# Record set
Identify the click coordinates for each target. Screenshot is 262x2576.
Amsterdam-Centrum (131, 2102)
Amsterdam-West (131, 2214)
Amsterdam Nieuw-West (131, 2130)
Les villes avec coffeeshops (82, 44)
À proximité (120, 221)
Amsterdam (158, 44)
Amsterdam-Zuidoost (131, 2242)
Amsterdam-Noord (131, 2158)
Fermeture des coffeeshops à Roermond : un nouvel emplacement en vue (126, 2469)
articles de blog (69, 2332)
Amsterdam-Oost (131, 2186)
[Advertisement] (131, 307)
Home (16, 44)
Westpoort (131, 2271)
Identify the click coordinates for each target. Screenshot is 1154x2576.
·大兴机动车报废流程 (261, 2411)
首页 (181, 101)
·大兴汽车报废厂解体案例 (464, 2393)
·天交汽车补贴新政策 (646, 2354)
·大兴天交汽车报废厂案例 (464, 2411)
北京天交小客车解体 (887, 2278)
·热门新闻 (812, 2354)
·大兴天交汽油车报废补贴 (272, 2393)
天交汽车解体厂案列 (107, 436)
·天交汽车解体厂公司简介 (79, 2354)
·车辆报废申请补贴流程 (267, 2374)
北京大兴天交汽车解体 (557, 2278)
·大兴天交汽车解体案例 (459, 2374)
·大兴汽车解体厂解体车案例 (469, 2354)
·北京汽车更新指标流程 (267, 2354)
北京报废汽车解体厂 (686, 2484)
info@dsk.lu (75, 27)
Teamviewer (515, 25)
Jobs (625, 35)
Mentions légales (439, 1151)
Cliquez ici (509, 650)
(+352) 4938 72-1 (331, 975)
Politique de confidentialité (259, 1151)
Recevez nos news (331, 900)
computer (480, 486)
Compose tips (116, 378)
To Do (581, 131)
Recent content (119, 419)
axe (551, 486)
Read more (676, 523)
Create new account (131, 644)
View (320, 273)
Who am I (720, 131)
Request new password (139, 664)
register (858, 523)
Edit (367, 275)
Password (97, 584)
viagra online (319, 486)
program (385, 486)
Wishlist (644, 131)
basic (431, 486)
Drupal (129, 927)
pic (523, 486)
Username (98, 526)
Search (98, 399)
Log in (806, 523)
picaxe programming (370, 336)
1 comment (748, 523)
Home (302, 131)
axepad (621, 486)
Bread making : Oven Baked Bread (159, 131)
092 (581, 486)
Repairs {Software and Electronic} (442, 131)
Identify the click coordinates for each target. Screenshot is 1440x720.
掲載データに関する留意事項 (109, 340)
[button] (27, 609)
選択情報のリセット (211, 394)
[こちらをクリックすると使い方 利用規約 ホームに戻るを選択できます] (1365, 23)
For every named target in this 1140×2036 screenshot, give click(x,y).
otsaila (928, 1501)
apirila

# Task goal
Copy every row above word for word, keeping them in the same order.

# Reply to the exercise
Identify the click coordinates for each target. Screenshot is 262x2576.
Amsterdam-Centrum (131, 2102)
Amsterdam-West (131, 2214)
Amsterdam Nieuw-West (131, 2130)
Les villes avec coffeeshops (82, 44)
À proximité (120, 221)
Amsterdam (158, 44)
Amsterdam-Zuidoost (131, 2242)
Amsterdam-Noord (131, 2158)
Fermeture des coffeeshops à Roermond : un nouvel emplacement en vue (126, 2469)
articles de blog (69, 2332)
Amsterdam-Oost (131, 2186)
[Advertisement] (131, 307)
Home (16, 44)
Westpoort (131, 2271)
Identify the click coordinates for each target. Screenshot is 1154x2576.
·大兴机动车报废流程 (261, 2411)
首页 (181, 101)
·大兴汽车报废厂解体案例 (464, 2393)
·天交汽车补贴新政策 (646, 2354)
·大兴天交汽车报废厂案例 (464, 2411)
北京天交小客车解体 (887, 2278)
·热门新闻 (812, 2354)
·大兴天交汽油车报废补贴 (272, 2393)
天交汽车解体厂案列 (107, 436)
·天交汽车解体厂公司简介 (79, 2354)
·车辆报废申请补贴流程 (267, 2374)
北京大兴天交汽车解体 (557, 2278)
·大兴天交汽车解体案例 (459, 2374)
·大兴汽车解体厂解体车案例 (469, 2354)
·北京汽车更新指标流程 (267, 2354)
北京报废汽车解体厂 (686, 2484)
info@dsk.lu (75, 27)
Teamviewer (515, 25)
Jobs (625, 35)
Mentions légales (439, 1151)
Cliquez ici (509, 650)
(+352) 4938 72-1 (331, 975)
Politique de confidentialité (259, 1151)
Recevez nos news (331, 900)
computer (480, 486)
Compose tips (116, 378)
To Do (581, 131)
Recent content (119, 419)
axe (551, 486)
Read more (676, 523)
Create new account (131, 644)
View (320, 273)
Who am I (720, 131)
Request new password (139, 664)
register (858, 523)
Edit (367, 275)
Password (97, 584)
viagra online (319, 486)
program (385, 486)
Wishlist (644, 131)
basic (431, 486)
Drupal (129, 927)
pic (523, 486)
Username (98, 526)
Search (98, 399)
Log in (806, 523)
picaxe programming (370, 336)
1 comment (748, 523)
Home (302, 131)
axepad (621, 486)
Bread making : Oven Baked Bread (159, 131)
092 (581, 486)
Repairs {Software and Electronic} (442, 131)
Identify the click coordinates for each target. Screenshot is 1440x720.
掲載データに関する留意事項 (109, 340)
[button] (27, 609)
選択情報のリセット (211, 394)
[こちらをクリックすると使い方 利用規約 ホームに戻るを選択できます] (1365, 23)
For every named target in this 1140×2036 screenshot, give click(x,y).
otsaila (928, 1501)
apirila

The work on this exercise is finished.